A fax machine is a machine designed to transmit a scanned image over telephone communication channels. Modern telefaxes combine the functions of a telephone, scanner, modem and printer.
Faxing works by converting a scanned image (text or graphics) into a set of tones. The fax machine, which receives the transmitted image, interprets the tones and reproduces the image on the printer.
The history of telefax
The Scottish engineer Alexander Bane is considered to be the inventor of the fax. In 1846, he managed to design a device that could reproduce graphic signs using a complex mechanism and chemical reagents. Alexander called his brainchild an "electric printing telegraph". Telefaxes were widely used only at the beginning of the 20th century. In 1902, the German physicist Arthur Korn developed a device he called the Bildtelegraph. It was used to transmit photographs, newspaper articles and weather reports. In 1968, the International Telecommunication Union approved the first international standards for facsimile communications.
Fax or email?
In the 21st century, the Internet has become widespread, but telefax is still widely used for doing business. Firstly, it is a matter of an ingrained habit - in Japan, for example, faxes continue to be used to preserve cultural traditions. Secondly, using a fax, you can exchange data and not be afraid that third parties will gain access to them (as often happens on the Internet). In some countries, electronic signatures are not legally recognized. But the signed contracts and agreements, which are transmitted by fax, are legally binding.

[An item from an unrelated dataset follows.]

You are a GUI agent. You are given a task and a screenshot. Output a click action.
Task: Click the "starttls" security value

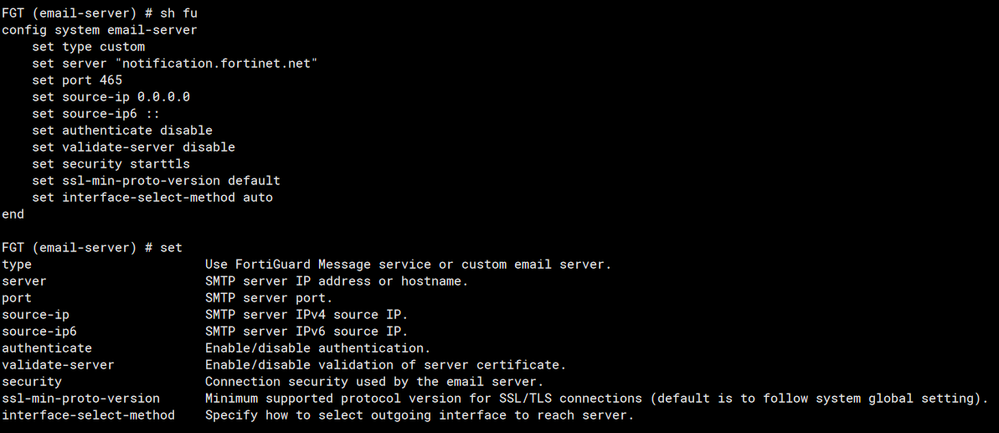click(160, 164)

In modern corporate networks, fax machines have been replaced by fax servers. They are able to receive documents and store them in memory electronically. Then these documents go to their addressee in the form of a paper copy or an e-mail. Such systems can help reduce printing costs and reduce the number of incoming analog telephone lines.
Nowadays, facsimile communication is widely used for the transmission of magazine and newspaper illustrations. With its help, meteorological stations exchange data on weather changes, and spacecraft transmit images of the planet's surface to Earth.